You would think that during a pandemic, rent prices would remain fairly stable. But actually, CoreLogic reports that rent prices for single-family homes climbed 4.3% in March of 2021 compared to March of 2020. That means rents reached their highest level since September of 2006.

Why are rent prices soaring?

Home values have increased during the pandemic as low mortgage rates and limited inventory have created a surge in buyer demand.
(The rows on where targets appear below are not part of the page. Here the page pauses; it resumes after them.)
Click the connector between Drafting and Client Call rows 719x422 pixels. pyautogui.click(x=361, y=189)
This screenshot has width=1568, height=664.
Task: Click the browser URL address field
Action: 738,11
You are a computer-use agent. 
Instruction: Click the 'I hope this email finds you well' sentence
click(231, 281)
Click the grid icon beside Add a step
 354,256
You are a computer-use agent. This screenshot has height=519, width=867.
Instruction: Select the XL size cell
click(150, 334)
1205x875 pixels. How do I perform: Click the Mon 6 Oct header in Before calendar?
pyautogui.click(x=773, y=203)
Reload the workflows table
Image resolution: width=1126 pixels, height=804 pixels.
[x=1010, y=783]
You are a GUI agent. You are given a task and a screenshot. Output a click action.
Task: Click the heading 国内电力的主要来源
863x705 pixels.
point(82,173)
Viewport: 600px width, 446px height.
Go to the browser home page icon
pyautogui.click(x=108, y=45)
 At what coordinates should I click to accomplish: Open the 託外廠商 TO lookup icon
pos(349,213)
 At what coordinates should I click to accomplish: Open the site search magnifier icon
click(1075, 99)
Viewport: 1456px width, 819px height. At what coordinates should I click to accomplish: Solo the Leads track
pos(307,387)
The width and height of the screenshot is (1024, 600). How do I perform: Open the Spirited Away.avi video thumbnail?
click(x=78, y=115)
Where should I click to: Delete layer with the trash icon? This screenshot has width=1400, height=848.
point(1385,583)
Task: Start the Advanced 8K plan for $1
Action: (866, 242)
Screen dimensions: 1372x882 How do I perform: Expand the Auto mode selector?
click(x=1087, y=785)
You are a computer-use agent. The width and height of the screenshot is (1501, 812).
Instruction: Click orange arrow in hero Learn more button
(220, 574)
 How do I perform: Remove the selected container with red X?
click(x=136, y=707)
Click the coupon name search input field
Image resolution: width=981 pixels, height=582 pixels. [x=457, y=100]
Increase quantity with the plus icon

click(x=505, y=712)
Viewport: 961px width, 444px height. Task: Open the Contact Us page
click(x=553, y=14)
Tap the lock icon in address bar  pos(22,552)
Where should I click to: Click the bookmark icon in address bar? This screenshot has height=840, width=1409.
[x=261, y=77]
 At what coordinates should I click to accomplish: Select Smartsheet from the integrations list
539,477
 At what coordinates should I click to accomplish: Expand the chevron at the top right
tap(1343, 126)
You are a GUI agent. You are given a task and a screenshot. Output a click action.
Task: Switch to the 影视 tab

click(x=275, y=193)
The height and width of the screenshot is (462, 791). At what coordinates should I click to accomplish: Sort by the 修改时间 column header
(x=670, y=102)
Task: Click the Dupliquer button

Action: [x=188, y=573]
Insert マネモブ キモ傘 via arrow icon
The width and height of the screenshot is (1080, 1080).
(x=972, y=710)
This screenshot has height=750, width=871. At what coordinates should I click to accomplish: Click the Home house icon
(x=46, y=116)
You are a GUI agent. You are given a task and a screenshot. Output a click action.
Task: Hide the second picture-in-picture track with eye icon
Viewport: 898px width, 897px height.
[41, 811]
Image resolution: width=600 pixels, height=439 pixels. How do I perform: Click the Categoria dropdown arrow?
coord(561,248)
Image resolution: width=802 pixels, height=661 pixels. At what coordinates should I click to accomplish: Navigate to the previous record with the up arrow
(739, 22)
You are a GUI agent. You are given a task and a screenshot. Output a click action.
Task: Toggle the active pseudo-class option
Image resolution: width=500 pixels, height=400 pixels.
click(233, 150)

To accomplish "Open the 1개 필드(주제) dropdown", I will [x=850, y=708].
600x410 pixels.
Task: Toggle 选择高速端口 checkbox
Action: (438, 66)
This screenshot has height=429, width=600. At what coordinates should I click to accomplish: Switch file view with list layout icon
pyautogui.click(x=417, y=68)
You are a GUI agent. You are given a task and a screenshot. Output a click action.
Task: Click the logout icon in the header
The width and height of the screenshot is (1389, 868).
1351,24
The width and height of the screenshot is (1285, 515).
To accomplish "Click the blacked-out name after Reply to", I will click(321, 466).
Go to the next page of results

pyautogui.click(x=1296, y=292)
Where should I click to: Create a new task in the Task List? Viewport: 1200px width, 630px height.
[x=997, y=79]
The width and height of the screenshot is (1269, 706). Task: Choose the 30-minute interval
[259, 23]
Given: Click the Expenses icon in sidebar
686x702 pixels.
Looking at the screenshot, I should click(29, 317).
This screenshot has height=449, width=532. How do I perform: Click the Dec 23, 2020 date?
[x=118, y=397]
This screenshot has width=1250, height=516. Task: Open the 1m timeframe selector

Some property owners may already be feeling the impact of rising home values in the form of increased property taxes, and those landlords may be seeking to pass some or all of that cost on to their tenants.

A desire for more space may also be causing more renters to upsize. After being stuck at home for over a year, renters may want more square footage to spread out in -- especially those who plan to work from home on a long-term basis. That, too, could be driving up the average rent price.

Should you keep paying a ton of rent, or try to buy?

If your rent has risen and you can't find a more affordable alternative, you may be considering buying a home. Perhaps, you think your money can at least go into a property that you might eventually own outright, as opposed to helping your landlord pay his or her mortgage. But is that the right call? Well, it depends.

If you're financially stable and have funds that can be used for a down payment, then buying a home could be a smart financial decision. On the other hand, if you're mostly living paycheck to paycheck, then buying a home is probably not a good idea. When you own a home, there are many expenses of home ownership that can arise -- namely, utilities and maintenance.

As a general rule, you should really only buy a home once your finances are solid and you have a healthy amount of money available in an emergency fund for unforeseen costs.

Another thing to keep in mind is that homes are very expensive to buy right now, so while you may not be thrilled with the idea of paying more money in rent, purchasing a place of your own may not be doable. Plus, inventory is extremely limited right now, so if you buy a home, you may wind up settling for a place that doesn't really suit your needs.

How to negotiate your rent

If your landlord is attempting to raise your rent as your lease comes to an end, you don't have to just accept that increase. Rather, speak up for yourself.

If you're a tenant in good standing who's quiet and pays rent on time, remind your landlord of this. Your landlord may agree to forgo a rent increase, or implement a smaller one, in order to avoid having to deal with filling your unit once you move out and possibly replacing you with a tenant who may not be as reliable.

Also, if you've been hurt financially in the course of the pandemic, a rent hike is something you may not be able to swing right now. If so, be honest with your landlord. You never know when compassion might prevail.

It's common for rents to go up over time, but right now, they're really at a high. If you're in a strong position and feel now is a good time to buy a home, you may want to consider that as an alternative to paying a small fortune to rent somebody else's.

But if you can't swing your rent increase, say something about it. In fact, if you live in an apartment building, you may want to rally your fellow tenants to push back as well. The more of you who protest a rent hike, the greater your chances of getting your landlord to concede.